**BRIEF**
Reproduce word for word the lines from the one containing "How do I perform: Sort" through the one containing "[x=285, y=18]", both included, and leave out the pictures.
begin
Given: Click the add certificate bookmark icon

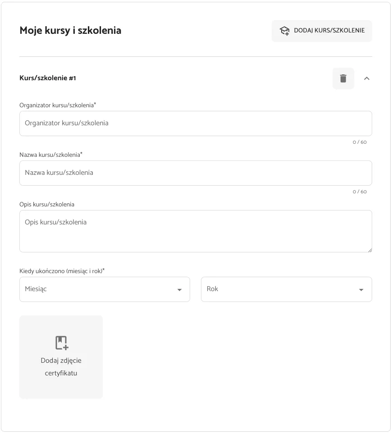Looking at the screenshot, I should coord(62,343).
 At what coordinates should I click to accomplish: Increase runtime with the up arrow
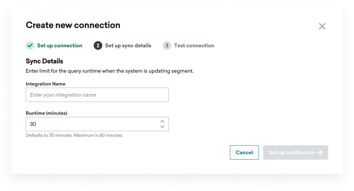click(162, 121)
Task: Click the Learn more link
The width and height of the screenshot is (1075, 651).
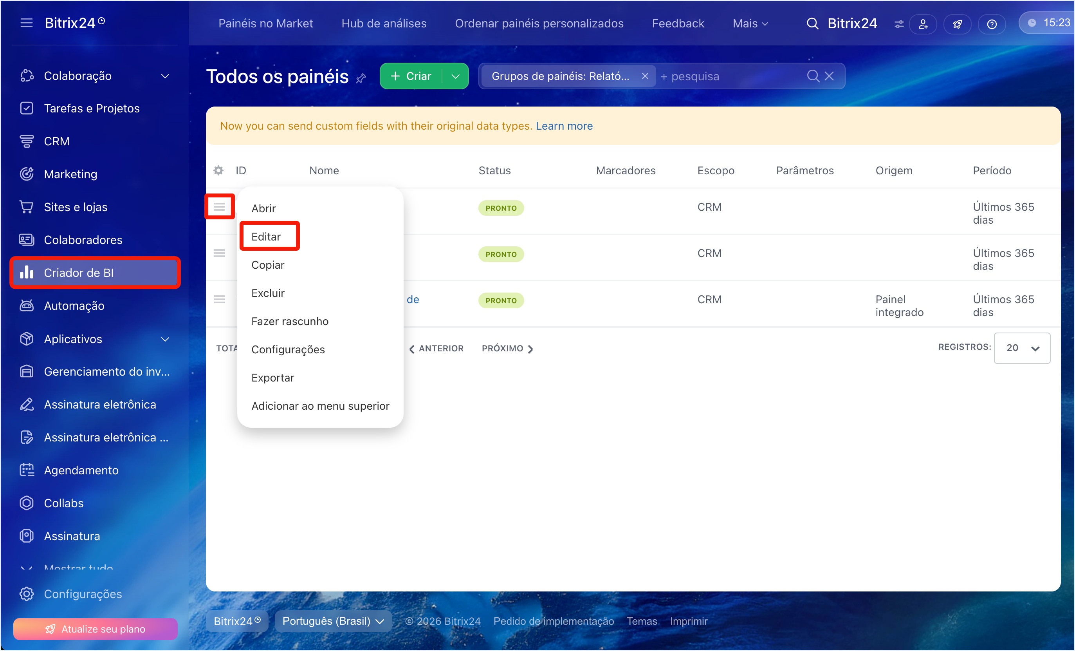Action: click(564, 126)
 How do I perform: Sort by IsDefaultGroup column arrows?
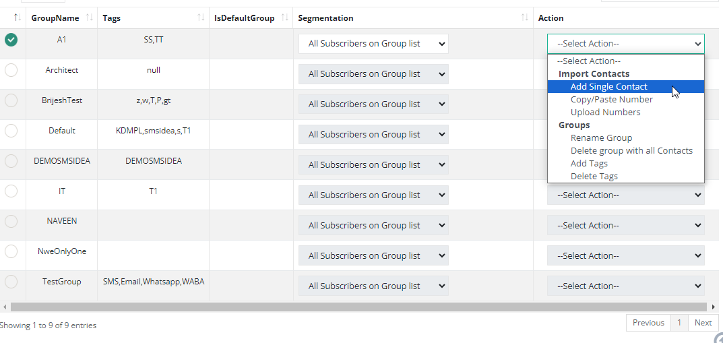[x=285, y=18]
end
begin
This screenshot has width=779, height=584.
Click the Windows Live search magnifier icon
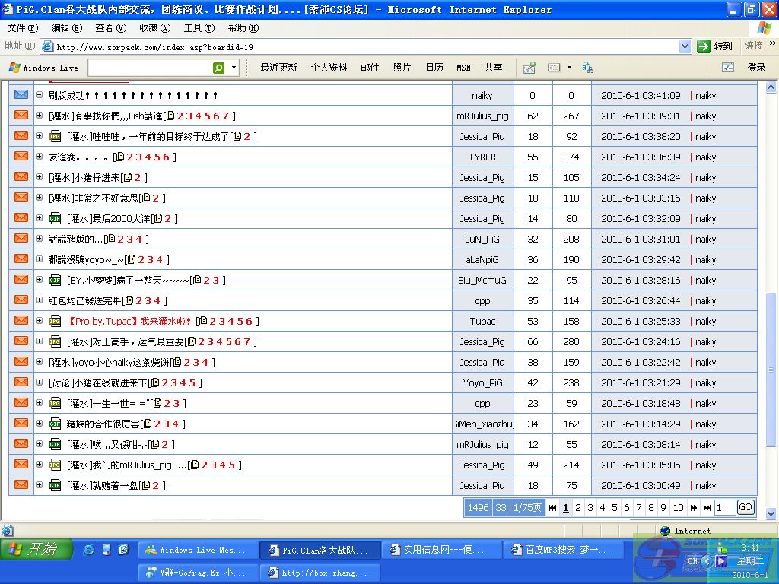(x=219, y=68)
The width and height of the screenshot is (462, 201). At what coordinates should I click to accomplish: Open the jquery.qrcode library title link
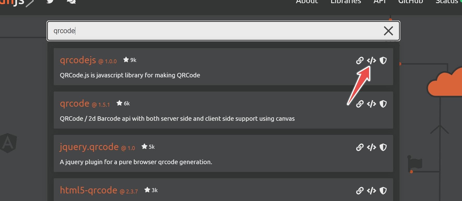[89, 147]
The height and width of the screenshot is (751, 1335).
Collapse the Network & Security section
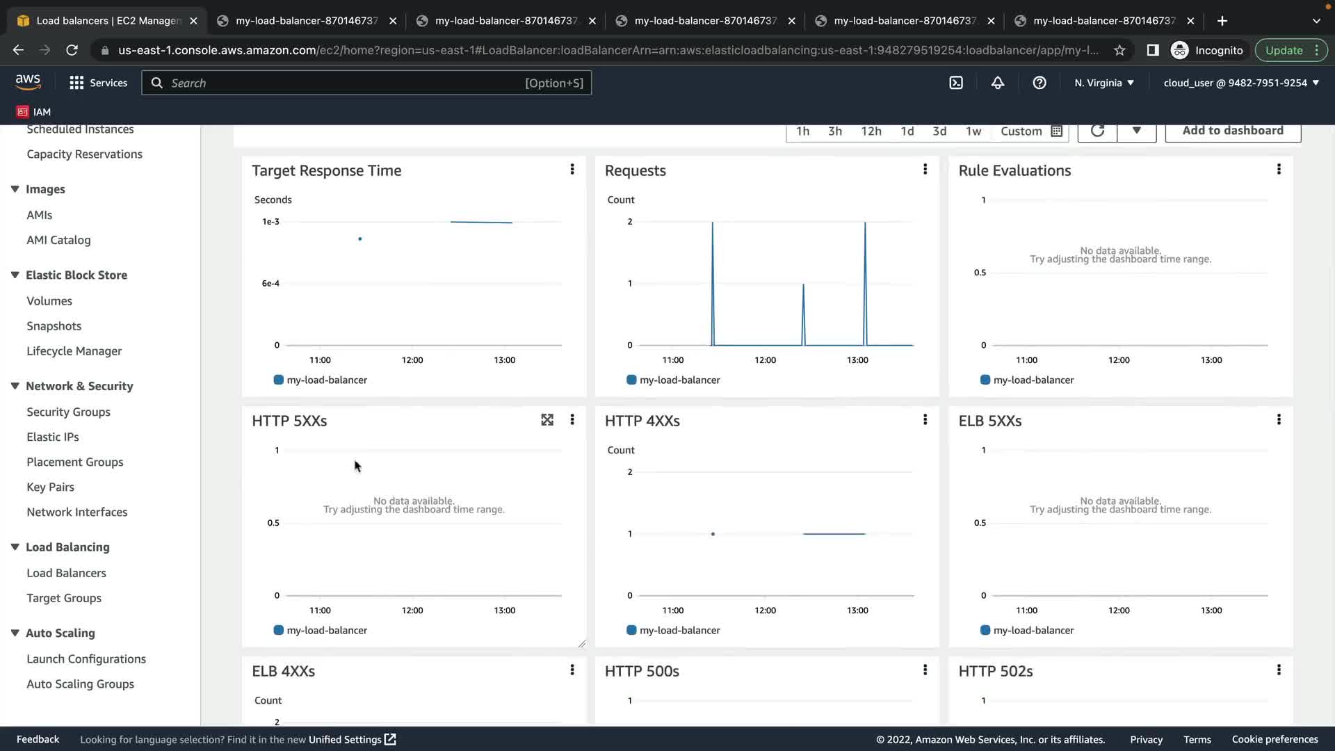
end
**EXPECTED OUTPUT**
 How do I perform: Sort by IsDefaultGroup column arrows?
[x=285, y=18]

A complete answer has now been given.